- Opening Delimiter -

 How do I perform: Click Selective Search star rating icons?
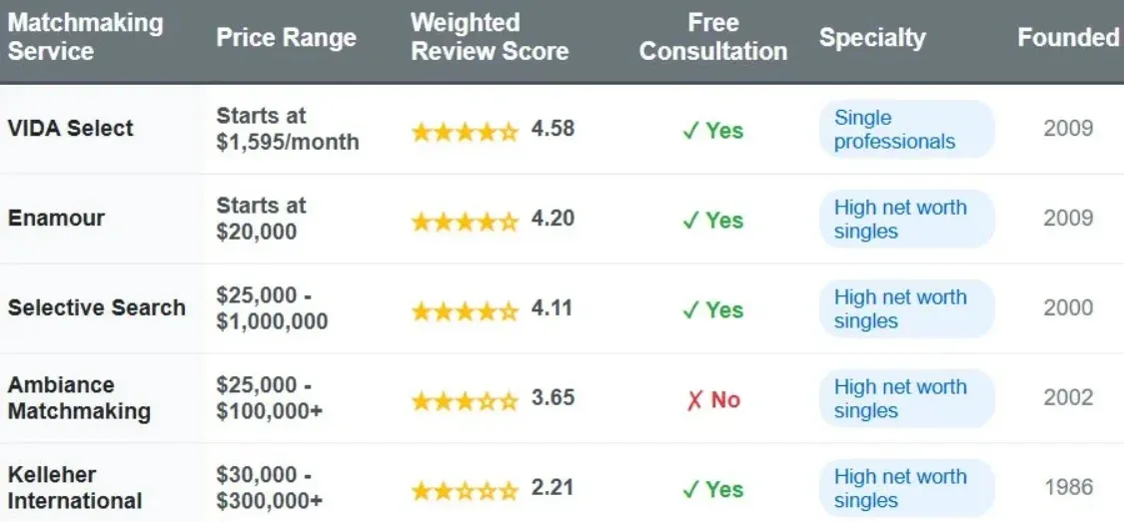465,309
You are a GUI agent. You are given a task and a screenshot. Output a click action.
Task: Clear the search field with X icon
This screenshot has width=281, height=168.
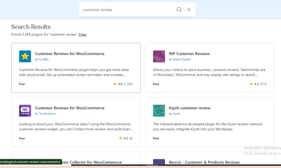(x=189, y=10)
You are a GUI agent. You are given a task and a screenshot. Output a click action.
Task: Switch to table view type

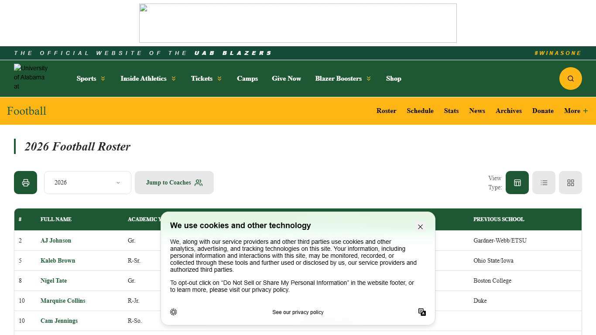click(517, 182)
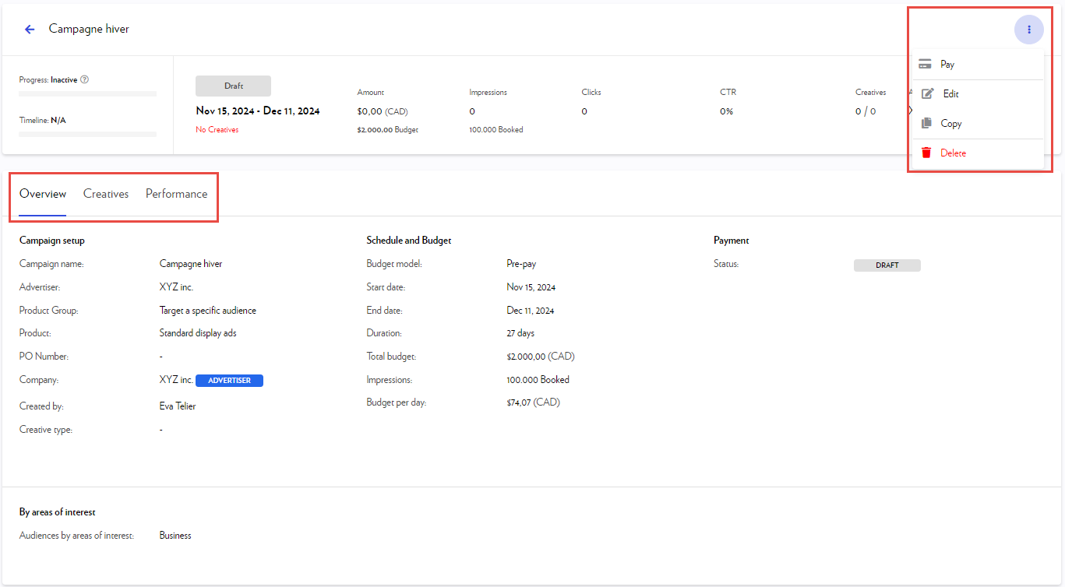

- Closing Delimiter -

- **Required action**:
In the records, the line containing "Task: Clear the search field with X icon" starts the span and the final line ends it. Output exactly that span, both ends included, with no pictures and nothing else.

- **Reply**:
Task: Clear the search field with X icon
This screenshot has width=281, height=168.
(x=189, y=10)
You are a GUI agent. You are given a task and a screenshot. Output a click action.
Task: Switch to table view type

click(517, 182)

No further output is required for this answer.